> _Work order_:
This calls for a verbatim copy of all the data, with no images carried over.

◇ ◇ ◇ ◇

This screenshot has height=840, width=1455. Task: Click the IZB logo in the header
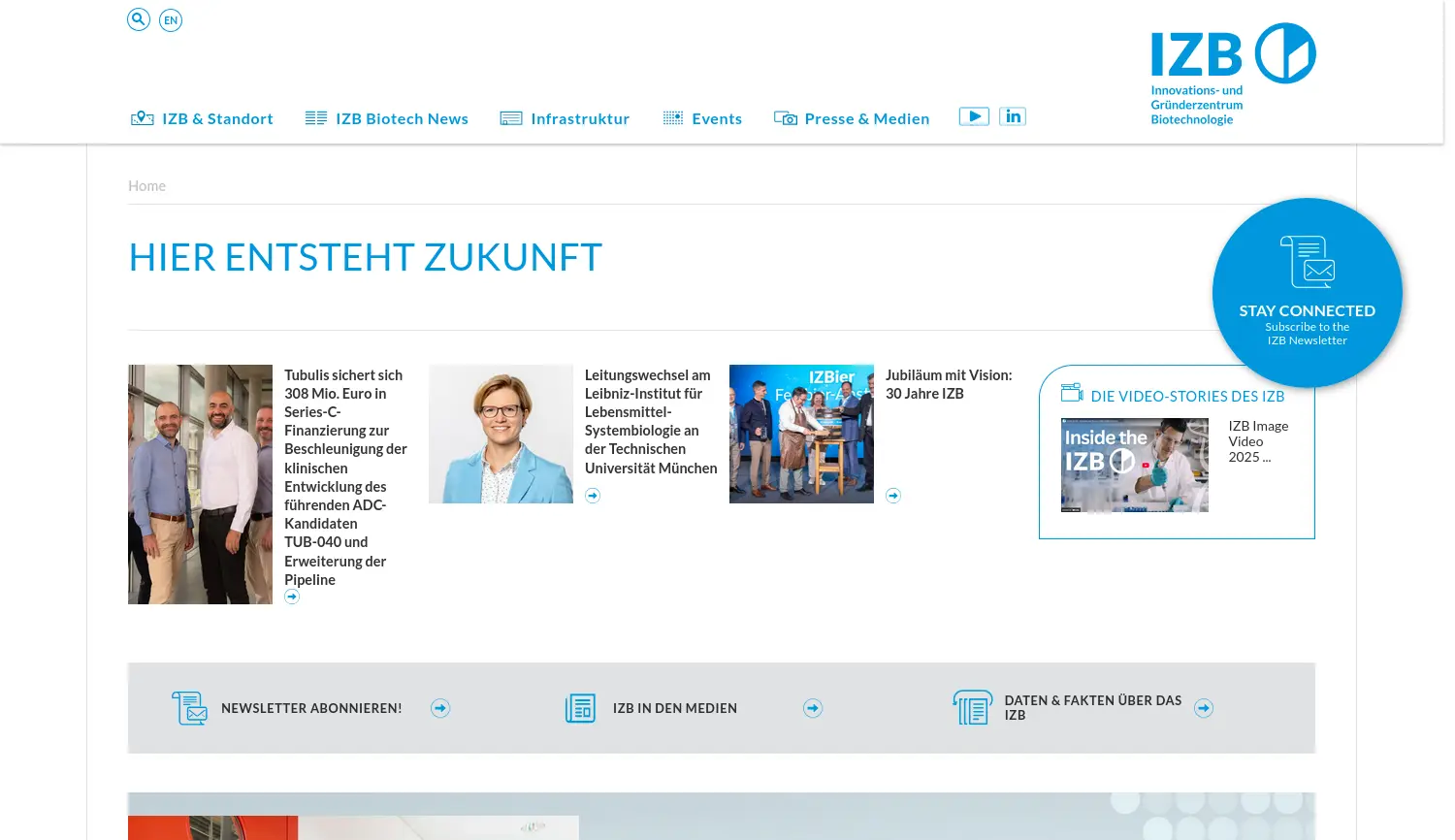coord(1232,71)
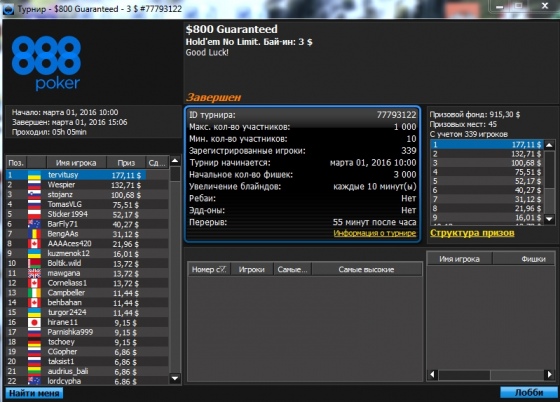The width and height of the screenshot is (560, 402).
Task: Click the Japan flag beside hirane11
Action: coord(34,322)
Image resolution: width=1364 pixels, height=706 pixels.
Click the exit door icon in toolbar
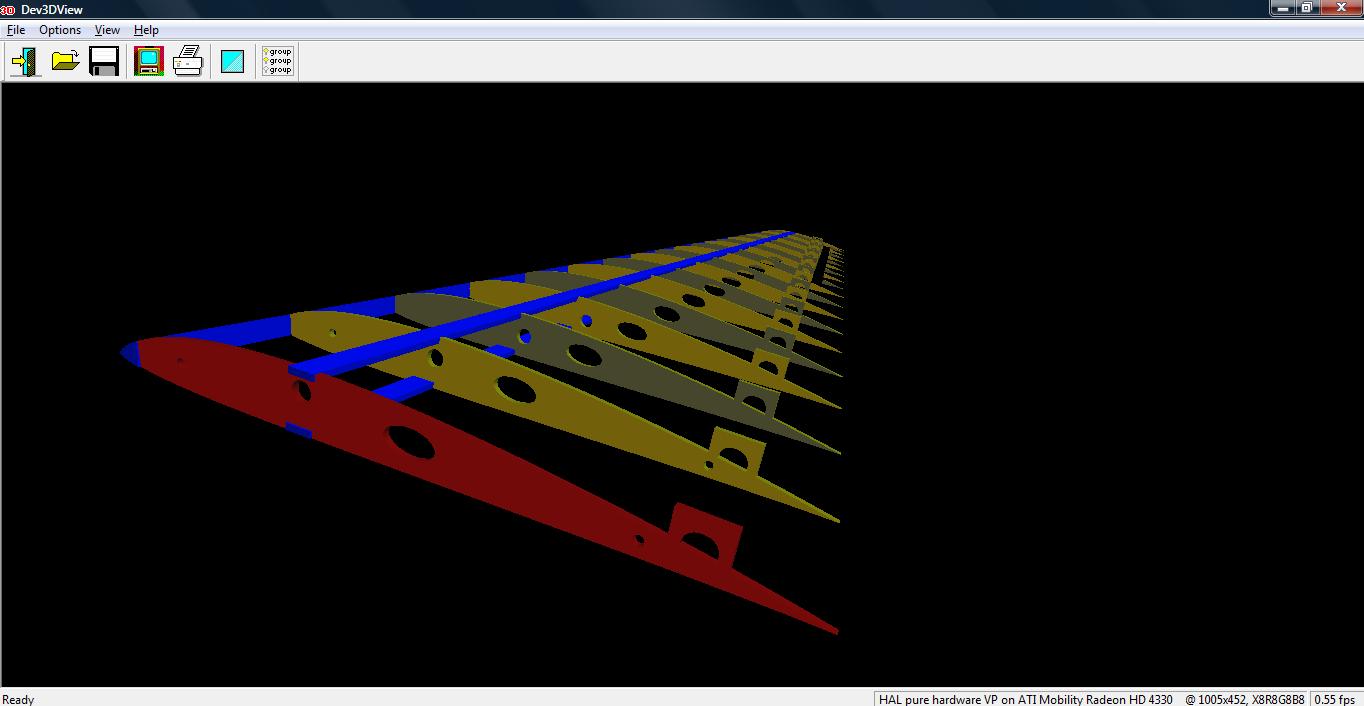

◇ ◇ ◇ ◇

> _Exercise result_:
This screenshot has height=840, width=1455. Task: Click the IZB logo in the header
coord(1232,71)
The width and height of the screenshot is (560, 402).
Task: Click the Japan flag beside hirane11
Action: coord(34,322)
Image resolution: width=1364 pixels, height=706 pixels.
Click the exit door icon in toolbar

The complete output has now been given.